This study uses simulation to evaluate the potential for survivor bias with batter on-base-plus-slugging (OPS) in Major League Baseball. Simulating across several scenarios, and focusing on players 31 to 35 years of age, we find that the existence of survivor bias depends upon the shape of the talent distribution of the players who drop out. If the dropouts effectively form their own bell curve distribution of talent, we have a mixture distribution composed of two pools of players. If the dropouts instead represent the bottom of one overall skill group, we have a truncated distribution that covers both survivors and dropouts.

In the mixture distribution scenario, there may be no meaningful survivor bias at all for aging estimates, even when we exclusively measure surviving players. When the distribution is truncated, we confirm survivor bias that underestimates aging effects. However, we show that this bias can be controlled by adjustment, allowing us once again to accurately estimate OPS aging effects solely from surviving players in the Major Leagues. We conclude with discussion and additional recommendations.

Previous Treatments

Survivor bias is a topic that many people warn about but few attempt to solve. This may be because analysts think it is not capable of being solved. As such, our literature review will be quite short.

One person who has thought about survivor bias extensively is Mitchel Lichtman, while employing what he calls the “delta method” of aging. This delta method uses historical data, tabulating the average change across baseball for all batters with consecutive seasons (i.e., “seasonal pairs”). By considering only batters with paired seasons, the delta method imposes selection bias. Lichtman contends that this selection bias is also survivor bias, and further contends that it causes the delta method to overestimate aging effects.

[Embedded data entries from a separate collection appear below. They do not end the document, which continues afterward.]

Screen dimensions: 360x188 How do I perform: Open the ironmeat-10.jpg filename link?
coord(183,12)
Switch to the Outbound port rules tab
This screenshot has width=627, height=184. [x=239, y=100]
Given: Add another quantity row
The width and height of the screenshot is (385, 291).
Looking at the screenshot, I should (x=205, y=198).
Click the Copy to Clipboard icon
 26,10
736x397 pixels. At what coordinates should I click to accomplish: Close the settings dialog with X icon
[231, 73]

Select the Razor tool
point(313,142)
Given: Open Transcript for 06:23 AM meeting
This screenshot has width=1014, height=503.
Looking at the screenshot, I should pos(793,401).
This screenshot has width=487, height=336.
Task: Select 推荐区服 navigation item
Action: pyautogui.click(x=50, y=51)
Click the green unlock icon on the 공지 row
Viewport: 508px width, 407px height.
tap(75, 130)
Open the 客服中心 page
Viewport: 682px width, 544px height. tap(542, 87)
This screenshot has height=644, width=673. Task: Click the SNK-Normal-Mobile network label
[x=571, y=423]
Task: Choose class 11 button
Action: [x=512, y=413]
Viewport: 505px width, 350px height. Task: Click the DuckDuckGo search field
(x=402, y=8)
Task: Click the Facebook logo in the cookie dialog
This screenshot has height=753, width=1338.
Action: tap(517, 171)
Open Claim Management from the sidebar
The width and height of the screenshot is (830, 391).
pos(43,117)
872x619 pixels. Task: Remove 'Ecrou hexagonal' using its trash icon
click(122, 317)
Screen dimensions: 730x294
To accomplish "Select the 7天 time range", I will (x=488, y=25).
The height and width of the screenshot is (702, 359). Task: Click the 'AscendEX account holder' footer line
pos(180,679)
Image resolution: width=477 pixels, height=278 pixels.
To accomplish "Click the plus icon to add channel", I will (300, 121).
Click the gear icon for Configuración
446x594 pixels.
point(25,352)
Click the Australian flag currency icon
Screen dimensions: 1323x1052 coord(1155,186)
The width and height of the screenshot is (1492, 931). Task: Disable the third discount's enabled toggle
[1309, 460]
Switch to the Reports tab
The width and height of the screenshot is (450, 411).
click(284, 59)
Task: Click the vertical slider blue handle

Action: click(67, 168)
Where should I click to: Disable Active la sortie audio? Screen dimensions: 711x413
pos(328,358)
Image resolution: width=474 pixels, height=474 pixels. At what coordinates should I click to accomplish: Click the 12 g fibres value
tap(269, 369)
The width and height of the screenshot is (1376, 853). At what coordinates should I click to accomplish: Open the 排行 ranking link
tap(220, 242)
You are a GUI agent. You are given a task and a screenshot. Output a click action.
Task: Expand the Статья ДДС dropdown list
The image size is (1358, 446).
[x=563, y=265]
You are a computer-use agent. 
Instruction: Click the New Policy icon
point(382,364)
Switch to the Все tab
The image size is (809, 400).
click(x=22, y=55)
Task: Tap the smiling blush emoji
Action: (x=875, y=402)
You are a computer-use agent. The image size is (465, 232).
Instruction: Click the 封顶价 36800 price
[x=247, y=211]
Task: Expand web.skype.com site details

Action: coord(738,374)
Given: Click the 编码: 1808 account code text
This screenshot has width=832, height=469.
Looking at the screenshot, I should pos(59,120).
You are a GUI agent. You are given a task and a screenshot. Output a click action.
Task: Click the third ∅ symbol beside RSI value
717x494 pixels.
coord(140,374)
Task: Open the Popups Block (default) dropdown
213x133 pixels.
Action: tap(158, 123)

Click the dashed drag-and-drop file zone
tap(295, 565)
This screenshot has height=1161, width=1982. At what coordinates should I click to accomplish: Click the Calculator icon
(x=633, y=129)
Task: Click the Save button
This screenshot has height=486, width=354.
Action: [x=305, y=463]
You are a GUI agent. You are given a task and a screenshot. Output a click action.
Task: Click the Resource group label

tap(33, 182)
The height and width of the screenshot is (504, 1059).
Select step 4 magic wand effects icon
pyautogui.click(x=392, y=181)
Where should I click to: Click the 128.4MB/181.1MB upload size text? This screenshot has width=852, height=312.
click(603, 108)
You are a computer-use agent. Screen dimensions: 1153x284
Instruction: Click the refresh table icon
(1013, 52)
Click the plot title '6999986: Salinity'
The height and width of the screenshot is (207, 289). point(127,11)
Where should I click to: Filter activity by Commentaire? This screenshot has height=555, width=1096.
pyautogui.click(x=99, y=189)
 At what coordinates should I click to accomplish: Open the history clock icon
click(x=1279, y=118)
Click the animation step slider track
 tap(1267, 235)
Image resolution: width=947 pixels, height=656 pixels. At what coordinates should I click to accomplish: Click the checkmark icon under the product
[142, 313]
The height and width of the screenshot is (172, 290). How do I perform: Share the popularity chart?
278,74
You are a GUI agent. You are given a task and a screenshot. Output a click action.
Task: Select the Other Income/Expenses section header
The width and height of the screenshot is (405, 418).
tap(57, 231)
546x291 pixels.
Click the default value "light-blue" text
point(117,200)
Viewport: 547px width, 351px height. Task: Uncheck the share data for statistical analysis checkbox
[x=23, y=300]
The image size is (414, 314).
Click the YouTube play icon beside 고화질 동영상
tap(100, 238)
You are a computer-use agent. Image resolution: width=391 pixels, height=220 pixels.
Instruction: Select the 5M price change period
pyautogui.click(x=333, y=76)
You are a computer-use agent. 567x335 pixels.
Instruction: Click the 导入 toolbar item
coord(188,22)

To address this, Lichtman suggested imputing the hypothetical performance of player dropouts through projection, based on their past performances. In a later article, Lichtman proposed a variant of this approach that makes a more dramatic correction.

CJ Turtoro, in the context of professional hockey, found that imputing performances for players who dropped out did not improve the accuracy of performance prediction for those who remained.

This article will focus on theoretical limits rather than particular empirical corrections, and on structural effects of survivorship that transcend particular methods of measuring aging effects. The larger point is that disappointingly few efforts have been made to address the potential for survivor bias, at least in baseball analysis.

Our Approach

We use simulation to evaluate a range of situations where survivor bias could be problematic in measuring aging effects. Specifically, we analyze simulated batter OPS from ages 31 to 35; those ages cover a time period of consistent decline in performance and many player dropouts.[1]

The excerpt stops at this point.